> **What is being asked**:
Could you express the part of the records that opens with the line containing "Task: Click the Code column header" and closes with the line containing "Click the door", both lines included, as a JSON list of strings with one string per line and no blank lines?

> **Exercise material**:
═══
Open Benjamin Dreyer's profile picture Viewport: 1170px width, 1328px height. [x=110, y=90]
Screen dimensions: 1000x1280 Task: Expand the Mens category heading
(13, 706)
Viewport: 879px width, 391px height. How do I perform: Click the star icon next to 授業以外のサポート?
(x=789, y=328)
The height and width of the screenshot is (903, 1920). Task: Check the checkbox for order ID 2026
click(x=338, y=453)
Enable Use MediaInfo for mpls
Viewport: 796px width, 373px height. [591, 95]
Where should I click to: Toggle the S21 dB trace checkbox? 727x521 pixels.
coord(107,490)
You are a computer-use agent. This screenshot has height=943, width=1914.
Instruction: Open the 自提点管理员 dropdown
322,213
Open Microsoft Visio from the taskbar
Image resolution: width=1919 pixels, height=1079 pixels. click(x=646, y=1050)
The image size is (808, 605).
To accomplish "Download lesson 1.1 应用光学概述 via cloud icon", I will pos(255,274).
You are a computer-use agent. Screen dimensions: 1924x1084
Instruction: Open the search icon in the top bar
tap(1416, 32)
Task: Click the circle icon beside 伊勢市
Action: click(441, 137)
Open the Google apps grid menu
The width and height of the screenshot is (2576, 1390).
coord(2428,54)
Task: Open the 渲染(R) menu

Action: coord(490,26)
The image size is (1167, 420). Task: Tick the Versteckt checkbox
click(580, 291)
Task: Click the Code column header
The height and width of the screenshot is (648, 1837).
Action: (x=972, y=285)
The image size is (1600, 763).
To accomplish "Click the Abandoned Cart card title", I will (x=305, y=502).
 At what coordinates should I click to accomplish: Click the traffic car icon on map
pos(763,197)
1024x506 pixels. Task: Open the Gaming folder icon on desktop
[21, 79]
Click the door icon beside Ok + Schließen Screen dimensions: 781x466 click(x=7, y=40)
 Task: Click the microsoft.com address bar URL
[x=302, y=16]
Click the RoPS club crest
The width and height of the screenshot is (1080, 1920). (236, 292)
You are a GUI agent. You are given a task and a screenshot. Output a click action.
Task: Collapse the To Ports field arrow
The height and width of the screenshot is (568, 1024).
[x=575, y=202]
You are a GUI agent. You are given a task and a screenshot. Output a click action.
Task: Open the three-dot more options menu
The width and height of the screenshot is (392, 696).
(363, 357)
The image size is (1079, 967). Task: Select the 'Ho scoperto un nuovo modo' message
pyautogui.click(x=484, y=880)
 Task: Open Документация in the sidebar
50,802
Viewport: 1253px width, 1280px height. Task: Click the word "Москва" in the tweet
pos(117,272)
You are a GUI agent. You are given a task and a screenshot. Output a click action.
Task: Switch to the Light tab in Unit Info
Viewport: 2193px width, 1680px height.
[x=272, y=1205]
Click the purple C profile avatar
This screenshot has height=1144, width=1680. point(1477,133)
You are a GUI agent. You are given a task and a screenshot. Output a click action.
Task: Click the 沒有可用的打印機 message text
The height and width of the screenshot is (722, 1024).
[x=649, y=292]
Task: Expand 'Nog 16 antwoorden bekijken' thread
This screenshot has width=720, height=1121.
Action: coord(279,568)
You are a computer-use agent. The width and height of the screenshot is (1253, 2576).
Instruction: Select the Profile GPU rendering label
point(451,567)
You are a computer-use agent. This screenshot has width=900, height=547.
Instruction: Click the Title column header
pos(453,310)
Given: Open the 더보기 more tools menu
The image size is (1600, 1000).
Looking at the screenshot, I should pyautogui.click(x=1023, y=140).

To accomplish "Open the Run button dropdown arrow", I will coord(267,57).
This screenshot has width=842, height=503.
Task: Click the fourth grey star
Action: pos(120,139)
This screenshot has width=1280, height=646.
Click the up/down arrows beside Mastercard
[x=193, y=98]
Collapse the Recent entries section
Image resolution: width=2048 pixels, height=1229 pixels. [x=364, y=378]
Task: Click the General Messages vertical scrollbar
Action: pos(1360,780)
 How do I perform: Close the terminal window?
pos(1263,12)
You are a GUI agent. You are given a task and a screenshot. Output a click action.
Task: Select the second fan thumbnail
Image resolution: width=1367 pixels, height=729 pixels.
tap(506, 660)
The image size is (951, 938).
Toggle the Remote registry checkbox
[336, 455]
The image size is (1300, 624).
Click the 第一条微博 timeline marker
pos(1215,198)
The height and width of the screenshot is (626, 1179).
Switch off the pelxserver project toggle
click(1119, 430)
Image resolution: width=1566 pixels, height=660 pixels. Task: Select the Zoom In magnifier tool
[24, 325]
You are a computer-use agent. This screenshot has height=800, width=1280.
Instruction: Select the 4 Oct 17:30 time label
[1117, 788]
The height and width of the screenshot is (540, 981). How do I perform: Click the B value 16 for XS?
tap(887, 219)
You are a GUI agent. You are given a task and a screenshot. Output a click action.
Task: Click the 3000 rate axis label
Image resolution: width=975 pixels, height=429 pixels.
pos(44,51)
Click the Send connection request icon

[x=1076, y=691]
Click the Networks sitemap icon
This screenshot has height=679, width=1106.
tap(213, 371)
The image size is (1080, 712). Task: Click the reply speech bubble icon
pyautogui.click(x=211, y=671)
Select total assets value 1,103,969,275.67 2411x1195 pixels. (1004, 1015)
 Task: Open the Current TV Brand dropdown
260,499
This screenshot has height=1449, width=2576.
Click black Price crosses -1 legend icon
═══
> **Reply to the exercise**:
[
  "Task: Click the Code column header",
  "The height and width of the screenshot is (648, 1837).",
  "Action: (x=972, y=285)",
  "The image size is (1600, 763).",
  "To accomplish \"Click the Abandoned Cart card title\", I will (x=305, y=502).",
  " At what coordinates should I click to accomplish: Click the traffic car icon on map",
  "pos(763,197)",
  "1024x506 pixels. Task: Open the Gaming folder icon on desktop",
  "[21, 79]",
  "Click the door icon beside Ok + Schließen Screen dimensions: 781x466 click(x=7, y=40)"
]